At one point not long after CDs had all but replaced vinyl albums our local music store still had several "leftover" albums along the back wall of the store. As I was there browsing one day a young man who appeared to be in his mid- to late-teens approached the front counter with an album in his hands and asked, "Is this a calendar?" I'm not sure which was worse--the fact that he didn't know what it was, or the thought that he apparently grew up in a home in which his parents had neither a turntable nor record albums. o_O
 

LizzieMaine

Bartender
Messages
33,732
Location
Where The Tourists Meet The Sea
From a writing perspective, acronyms have their place -- writing out the full name of whatever you're talking about on every reference is clumsy, and therefore bad, writing. As long as you use the full name on first reference no editor will criticize you for using the acronym in the rest of the piece.

The Golden Age of Acronyms was the mid-1930s. Just about every American could tell you about the NRA, the AAA, the WPA, the CCC, the NLRB, the CWA, the FHA, the NYA, the SSA, the TVA, the FSA, and the PWA. The novelty singing group "The Yacht Club Boys" set these and other acronyms to music in their song "You've Got To Know Your ABCs Today," a popular radio hit of 1934.
 
Messages
17,198
Location
New York City
From a writing perspective, acronyms have their place -- writing out the full name of whatever you're talking about on every reference is clumsy, and therefore bad, writing. As long as you use the full name on first reference no editor will criticize you for using the acronym in the rest of the piece.

The Golden Age of Acronyms was the mid-1930s. Just about every American could tell you about the NRA, the AAA, the WPA, the CCC, the NLRB, the CWA, the FHA, the NYA, the SSA, the TVA, the FSA, and the PWA. The novelty singing group "The Yacht Club Boys" set these and other acronyms to music in their song "You've Got To Know Your ABCs Today," a popular radio hit of 1934.
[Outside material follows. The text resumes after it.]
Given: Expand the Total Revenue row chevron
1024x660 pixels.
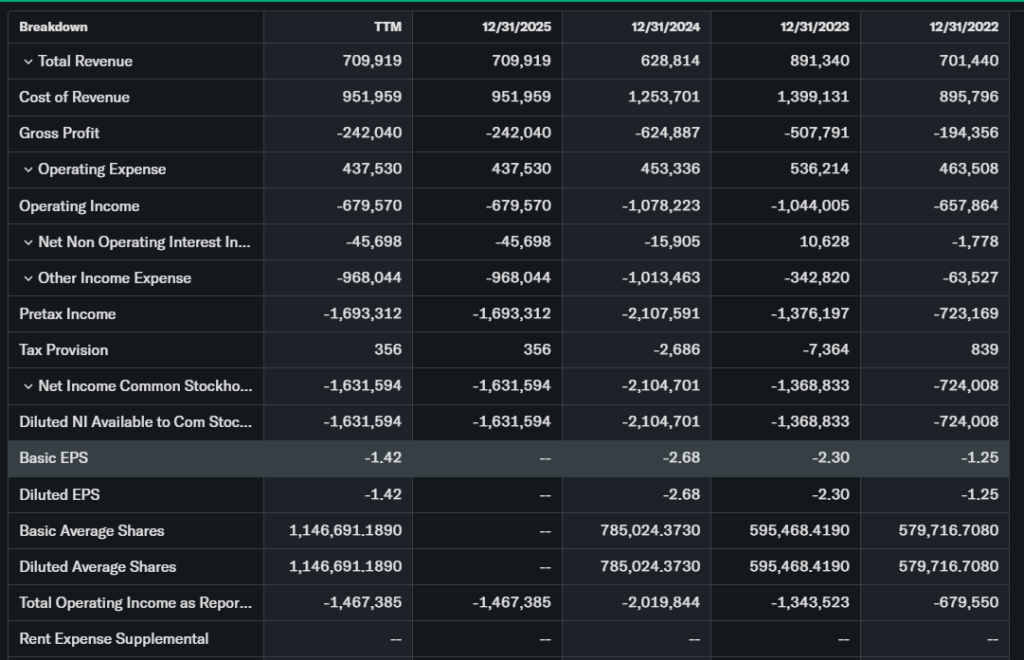Looking at the screenshot, I should (x=28, y=62).
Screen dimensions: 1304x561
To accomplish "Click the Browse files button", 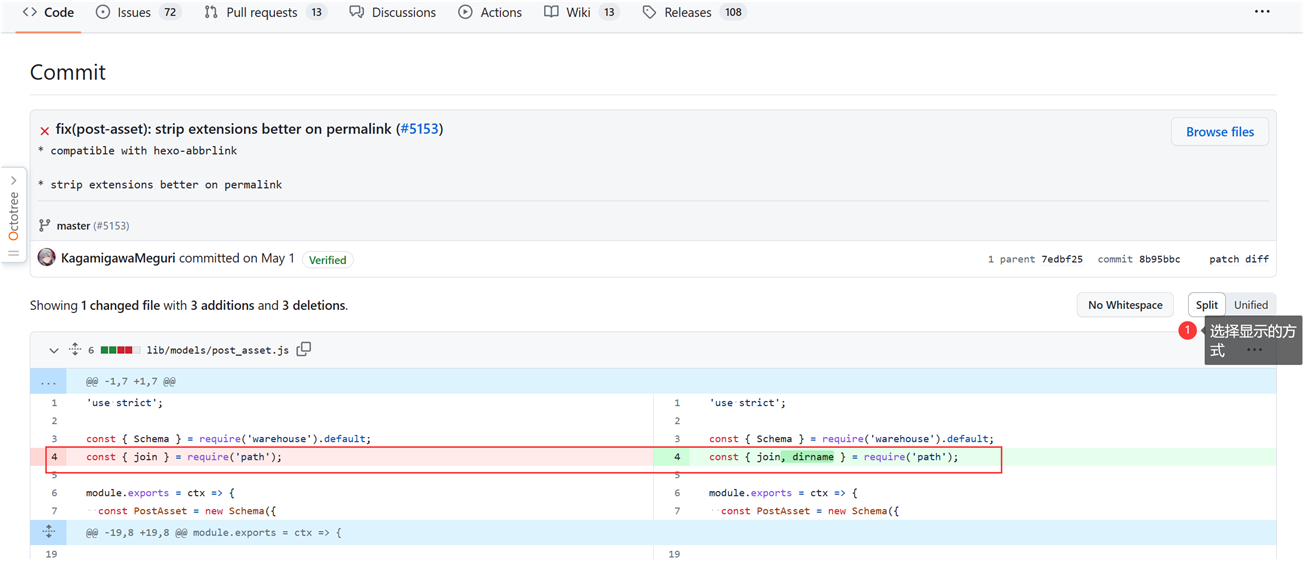I will [1219, 132].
Is there a standard for whether the acronym should be parenthetically referenced immediately after the full name is used on the first reference, such as Tennessee Valley Association (TVA)? It seems to me - just based on memory - that was the standard way to do, but today I've noticed that the parenthetical use of the acronym after the full name is first used - to tie the two together - doesn't happen often and the assumption is the reader will just get it when the acronym pops up sentences or paragraphs later.
 

LizzieMaine

Bartender
Messages
33,732
Location
Where The Tourists Meet The Sea
I'd think it depends on the style manual you use. I was taught to say it in full on first reference, and then acronym thereafter, but I was writing for the ear, not the eye. When I see full/parenthesis it's usually in academic or technical writing -- our digital projection manuals are full of this.

I was also taught there were exceptions -- when the acronym is well known enough, full on first was optional. You didn't need to say "Joe Blow was a star on the network of the National Broadcasting Company," you could say "Joe Blow was a star on NBC." Other acronyms that would fit this pattern would be things like the FBI, the CIA, etc.

It's never, ever acceptable to refer to the Secret Service by an acronym.
 
Messages
17,198
Location
New York City
That all makes sense. I always try to think about punctuation, style rules, etc., with the guiding principal being they should help the reader (hardly an original thought). So, if you are using the acronym for something not that common, then using the parenthesis after the first usage makes sense to me as it embeds the acronym in the readers mind - especially if you aren't going to use the acronym for many paragraphs. However, if you use the acronym, say within the same paragraph, you probably don't need the parenthesis after the first usage as the reader will connect it back when he or she sees the acronym for the first time as the full name will still be fresh in his or her mind.